#### Seçilmiş bölüm

Azınlıklar niye DP'yi destekledi?
Gayrimüslimlerin çoğunun 1957 seçimlerinde Demokrat Parti'yi desteklemesinin nedeni, bazı yazarların öne sürdüğü gibi, DP'yi 6-7 Eylül
olaylarından sorumlu tutmamaları değildir. İlk planları seçimi boykottu, bu da DP'nin örneğin İstanbul'da seçimleri kaybetmesine yol açabilecektir, fakat DP'nin iktidara geldiğinde intikam alabileceği korkusu ve CHP'ye olan geleneksel antipati nedeniyle seçime katılma kararı verilir.

1955'ten itibaren DP hükümeti gittikçe zorlaşan bir ekonomik durumla karşı karşıya kalmış ve özellikle yüksek enflasyon nedeniyle hayat standardı düşen kesimin güvenini kaybetmiştir; şüpheli metotlarla muhalefeti susturma çabaları ise basının, aydınların ve öğrencilerin de DP'den soğumasına yol açmıştır. Örneğin Alman Dışişleri'nin bir raporuna göre daha olaylardan 15 gün evvel, muhalefeti kontrol amacıyla 7 Eylül 1955 günü İstanbul, Ankara ve İzmir'de sıkıyönetim ilan edilmesine karar verilmiştir. 1956 yılında muhalefeti baskı altına almak için Basın ve Toplantı Yasası'na getirilen kısıtlamalar da büyük ölçüde 6-7 Eylül olaylarıyla gerekçelendirilmiştir.

Hükümete göre, İstanbul Ekspres gazetesi 6 Eylül'de halkı suça teşvik etmiş ve sivil örgütler Toplantı Yasası'nın verdiği özgürlüklere dayanıp yaptıkları gösterilerle ülkeyi kaosa götürmüştür.

Konuyla ilgili ilginç bağlantılardan biri, İngiliz hükümetinin 6-7 Eylül olaylarının organizasyonunda bir payı olmasıdır. 1950'lerin başında bir İngiliz sömürgesi olan Kıbrıs'ın Rum-Ortodoks halkının Yunanistan ile bütünleşme isteği, İngiliz hükümetini 29 Ağustos-7 Eylül arasında Londra'da Türkiye, Yunanistan ve İngiltere'nin katıldığı bir konferans düzenlemeye sevk eder. Neden, Kıbrıs olayının çözümüne bir katkı yapmak değildir. Yunanistan Kıbrıs konusunu sonbaharda Birleşmiş Milletler'in gündemine götürmeyi planlarken, İngiltere hükümeti Kıbrıs'ın uluslararası bir platforma taşınmasını engellemek isteğindedir.

Konferansla hedeflenen, sorunun 'sömürgeci İngiltere' ve Yunanistan'ın değil, Türkiye ile Yunanistan'ın gündemi olduğunun ispatlanmasıdır. Foreign Office bürokratlarının iadesiyle, 'Türkler pasif durumlarından uyandırıldıkları zaman Kıbrıs, BM'nin gündemine girmeyecekti.'
Konferanstan önce MacMillan, Türk delegeleriyle görüşerek Yunanistan'a karşı uzlaşmaz bir tavır sergilemelerini ister:
"Türkler görüşlerini ne kadar sert ifade ederse o kadar olumlu olur."

########
#### Malzeme

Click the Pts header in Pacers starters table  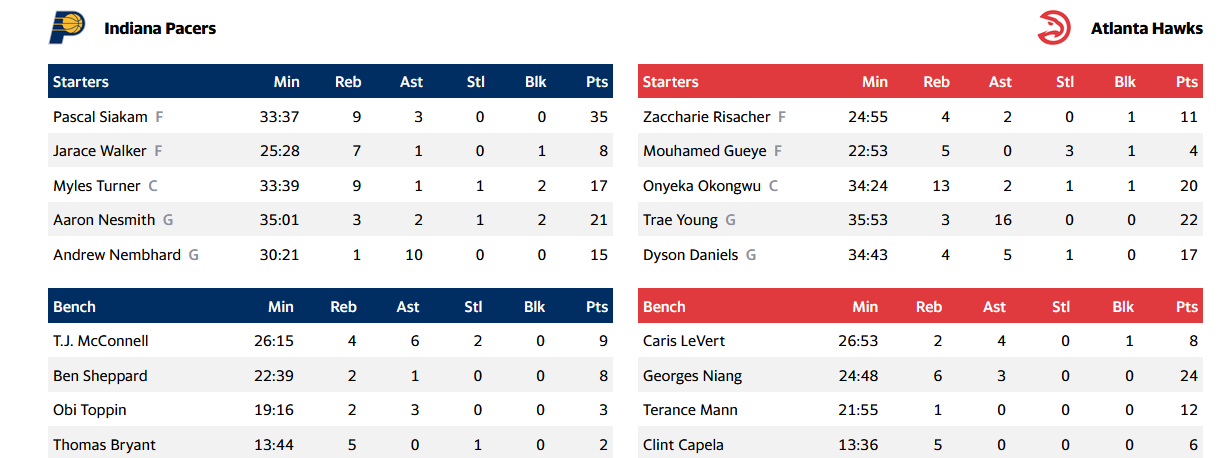(x=597, y=82)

########

İstenen:
Seçilmiş bölüme göre şu soruları lütfen yanıtlayın:
(a) Gayrimüslimlerin 1957 seçimleriyle ilgili ilk planı neydi?
(b) Alman Dışişleri'nin raporuna göre sıkıyönetimin hangi gün ve hangi şehirlerde ilan edilmesine karar verilmişti?
(c) Türkiye, Yunanistan ve İngiltere'nin katıldığı Londra konferansı hangi tarihler arasında düzenlendi?
Yanıtlarınızı yalnızca seçilmiş bölüme dayandırın.

Örnek çözüm:
(a) Seçimi boykot etmek.
(b) 7 Eylül 1955 günü İstanbul, Ankara ve İzmir'de.
(c) 29 Ağustos-7 Eylül arasında.